Sur la question de doctrine, pas d’hésitation dans l’Église. L’existence du démon est un point de notre dogme catholique, et nul ne peut le mettre en doute ni refuser d’admettre la part d’action du démon sur les âmes, sur les corps, sur la nature entière, part d’action qui est la conséquence de son existence.

De même, l’Église a été investie de toute-puissance pour chasser le démon ; et depuis sa fondation, elle n’a jamais cessé d’exercer ce droit qui est un devoir.

La question de fait est tout autre.

Dans l’espèce, la jeune fille dont Mgr l’évêque de Versailles a autorisé l’exorcisation, est-elle vraiment possédée ?

D’abord, ce fait que l’Ordinaire a autorisé l’exorcisme est, pour les catholiques, plus qu’une présomption en faveur de la possession. Un doute, après que l’Ordinaire a parlé, serait au moins téméraire.

Mais comment un Ordinaire peut-il se faire une opinion ? comment peut-il juger scientifiquement s’il y a phénomène surnaturel ou si la maladie n’est qu’une manifestation hystérique ? Comment, en particulier, dans le cas de Gif, l’Ordinaire de Versailles a-t-il pu autoriser M. le curé de Gif, assisté du directeur du grand-séminaire de Versailles, à procéder à l’exorcisme ?

Je ne connais le fait que par ce qu’en ont raconté les journaux et plus particulièrement un des organes les moins sympathiques à l’idée chrétienne. Or, le récit de votre confrère suffit à me prouver le bien fondé de la décision de Mgr de Versailles. Écoutez ce récit :

« Les premiers médecins appelés à donner un diagnostic restèrent bouche bée devant les manifestations d’un mal qui les déroutait. Cette jeune fille aurait dit des choses surprenantes sur le passé, le présent et l’avenir à des personnes qu’on prétend être sérieuses. »

L’attitude de ces médecins qui restent « bouche bée » devant « des crises nerveuses, qui dégénèrent en hystérie compliquée de somnambulisme et d’hypnotisme, crises violentes et répétées qui se traduisaient par des cris aigus de nature à troubler la tranquillité des paisibles habitants », prouve à tout homme de bonne foi que la jeune fille est la victime d’une misère différente de l’hystérie. Il n’y a pas un médecin qui aujourd’hui ne connaisse, par le détail, tous les phénomènes bizarres qu’une hystérique peut présenter.
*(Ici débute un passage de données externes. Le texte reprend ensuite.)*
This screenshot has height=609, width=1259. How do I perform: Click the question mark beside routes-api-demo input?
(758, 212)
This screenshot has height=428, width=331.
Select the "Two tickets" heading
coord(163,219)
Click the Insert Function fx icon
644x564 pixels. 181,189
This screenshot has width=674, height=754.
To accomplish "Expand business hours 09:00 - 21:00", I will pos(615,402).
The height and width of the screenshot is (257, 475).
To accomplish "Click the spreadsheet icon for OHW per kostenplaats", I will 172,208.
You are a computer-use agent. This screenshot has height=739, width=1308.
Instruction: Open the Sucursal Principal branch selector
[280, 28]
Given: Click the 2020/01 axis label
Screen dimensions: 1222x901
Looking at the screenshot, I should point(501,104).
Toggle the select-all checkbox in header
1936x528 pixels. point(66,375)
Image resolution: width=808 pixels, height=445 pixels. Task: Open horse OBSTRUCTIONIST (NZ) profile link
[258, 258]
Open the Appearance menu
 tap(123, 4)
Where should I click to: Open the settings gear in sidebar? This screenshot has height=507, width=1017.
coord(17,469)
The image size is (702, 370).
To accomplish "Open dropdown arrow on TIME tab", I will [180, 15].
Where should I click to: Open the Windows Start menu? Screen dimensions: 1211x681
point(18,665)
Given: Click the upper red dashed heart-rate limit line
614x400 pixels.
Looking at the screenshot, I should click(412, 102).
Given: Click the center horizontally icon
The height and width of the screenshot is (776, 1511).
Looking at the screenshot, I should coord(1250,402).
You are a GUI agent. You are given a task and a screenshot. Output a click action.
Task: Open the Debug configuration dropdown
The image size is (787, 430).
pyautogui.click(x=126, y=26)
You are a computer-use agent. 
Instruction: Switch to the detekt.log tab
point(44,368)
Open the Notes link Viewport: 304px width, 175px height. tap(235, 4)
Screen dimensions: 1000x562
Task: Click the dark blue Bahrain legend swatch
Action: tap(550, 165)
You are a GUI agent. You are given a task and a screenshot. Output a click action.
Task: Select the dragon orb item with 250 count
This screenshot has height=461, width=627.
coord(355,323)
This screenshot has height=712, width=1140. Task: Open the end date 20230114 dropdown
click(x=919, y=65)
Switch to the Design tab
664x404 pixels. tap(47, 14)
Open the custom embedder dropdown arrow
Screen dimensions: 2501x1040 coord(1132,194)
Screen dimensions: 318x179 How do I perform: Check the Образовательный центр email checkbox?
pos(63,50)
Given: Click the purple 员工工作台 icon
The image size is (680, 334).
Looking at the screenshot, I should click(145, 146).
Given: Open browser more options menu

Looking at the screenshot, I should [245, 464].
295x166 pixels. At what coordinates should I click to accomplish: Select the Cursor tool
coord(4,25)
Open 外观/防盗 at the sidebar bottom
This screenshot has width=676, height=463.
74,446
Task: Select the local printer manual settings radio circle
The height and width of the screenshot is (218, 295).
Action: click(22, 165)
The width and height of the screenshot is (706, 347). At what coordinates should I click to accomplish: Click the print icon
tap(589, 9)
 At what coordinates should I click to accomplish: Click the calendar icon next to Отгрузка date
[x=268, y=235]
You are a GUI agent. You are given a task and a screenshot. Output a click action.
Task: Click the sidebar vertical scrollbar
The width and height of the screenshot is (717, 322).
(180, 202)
Or, voilà les médecins déroutés par ce qu’ils voient. Ce qu’ils voient, en effet, est bien de nature à les dérouter :

1° La jeune fille dit des choses surprenantes sur le passé, le présent et l’avenir ;

2° Aussitôt qu’elle aperçoit les prêtres, elle s’écrie (je cite encore votre confrère) : « Tiens, voilà les calotins qui vont commencer leurs bêtises. » Et elle cherche à leur cracher à la figure et à leur lancer des soufflets. Les orémus la font éclater de rire, et quand on récite les litanies des saints, au lieu de répondre après chaque verset : Ora pro nobis, elle dit avec rage le mot de Cambronne, qu’elle répète jusqu’à trois fois sur un ton de plus en plus élevé ;

3° Elle comprend toutes les prières récitées en latin et en allemand.